What the task requires: Please count the lines in the data below that contain the word "Open". Reply with the number alone.

Data shown:
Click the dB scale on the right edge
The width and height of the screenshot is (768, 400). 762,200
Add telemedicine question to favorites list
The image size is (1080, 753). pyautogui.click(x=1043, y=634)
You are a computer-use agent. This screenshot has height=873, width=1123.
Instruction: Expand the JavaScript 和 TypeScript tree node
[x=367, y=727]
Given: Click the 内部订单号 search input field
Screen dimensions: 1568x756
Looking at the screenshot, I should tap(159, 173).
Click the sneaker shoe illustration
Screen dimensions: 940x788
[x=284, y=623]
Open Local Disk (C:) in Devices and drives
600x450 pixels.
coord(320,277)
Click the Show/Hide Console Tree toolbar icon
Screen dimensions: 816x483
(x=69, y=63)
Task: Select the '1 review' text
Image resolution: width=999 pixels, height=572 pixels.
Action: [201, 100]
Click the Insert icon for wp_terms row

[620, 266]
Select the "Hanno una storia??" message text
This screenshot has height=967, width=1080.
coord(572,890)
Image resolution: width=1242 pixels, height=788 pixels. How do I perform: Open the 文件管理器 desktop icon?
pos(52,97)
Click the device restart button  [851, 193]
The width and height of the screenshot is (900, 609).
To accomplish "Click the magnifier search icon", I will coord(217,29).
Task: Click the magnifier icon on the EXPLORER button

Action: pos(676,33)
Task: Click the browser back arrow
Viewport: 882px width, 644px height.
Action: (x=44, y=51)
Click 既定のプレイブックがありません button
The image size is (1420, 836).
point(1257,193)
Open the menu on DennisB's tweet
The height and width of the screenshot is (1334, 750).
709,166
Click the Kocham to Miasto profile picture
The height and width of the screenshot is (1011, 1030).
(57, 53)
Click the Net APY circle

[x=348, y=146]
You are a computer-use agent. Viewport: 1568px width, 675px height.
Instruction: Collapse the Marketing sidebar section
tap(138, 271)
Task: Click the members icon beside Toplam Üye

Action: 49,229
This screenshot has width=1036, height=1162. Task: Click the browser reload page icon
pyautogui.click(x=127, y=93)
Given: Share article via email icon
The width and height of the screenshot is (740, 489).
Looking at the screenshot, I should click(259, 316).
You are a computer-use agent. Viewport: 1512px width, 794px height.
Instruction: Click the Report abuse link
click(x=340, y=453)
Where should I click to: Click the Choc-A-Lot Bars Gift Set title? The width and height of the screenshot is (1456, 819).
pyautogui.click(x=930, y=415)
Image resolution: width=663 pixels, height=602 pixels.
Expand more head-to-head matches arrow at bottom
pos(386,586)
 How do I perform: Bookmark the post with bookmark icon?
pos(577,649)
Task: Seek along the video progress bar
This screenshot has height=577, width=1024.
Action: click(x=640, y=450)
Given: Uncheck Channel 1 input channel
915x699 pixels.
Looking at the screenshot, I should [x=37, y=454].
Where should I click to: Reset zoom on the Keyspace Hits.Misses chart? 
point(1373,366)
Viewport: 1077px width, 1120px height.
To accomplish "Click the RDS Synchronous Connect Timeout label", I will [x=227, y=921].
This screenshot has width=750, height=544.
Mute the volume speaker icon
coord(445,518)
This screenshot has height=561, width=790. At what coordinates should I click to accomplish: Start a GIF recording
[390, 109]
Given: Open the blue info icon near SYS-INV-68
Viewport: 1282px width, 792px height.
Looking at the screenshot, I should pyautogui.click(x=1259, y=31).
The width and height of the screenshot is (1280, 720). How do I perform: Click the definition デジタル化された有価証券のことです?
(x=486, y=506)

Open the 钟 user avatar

Correct answer: 5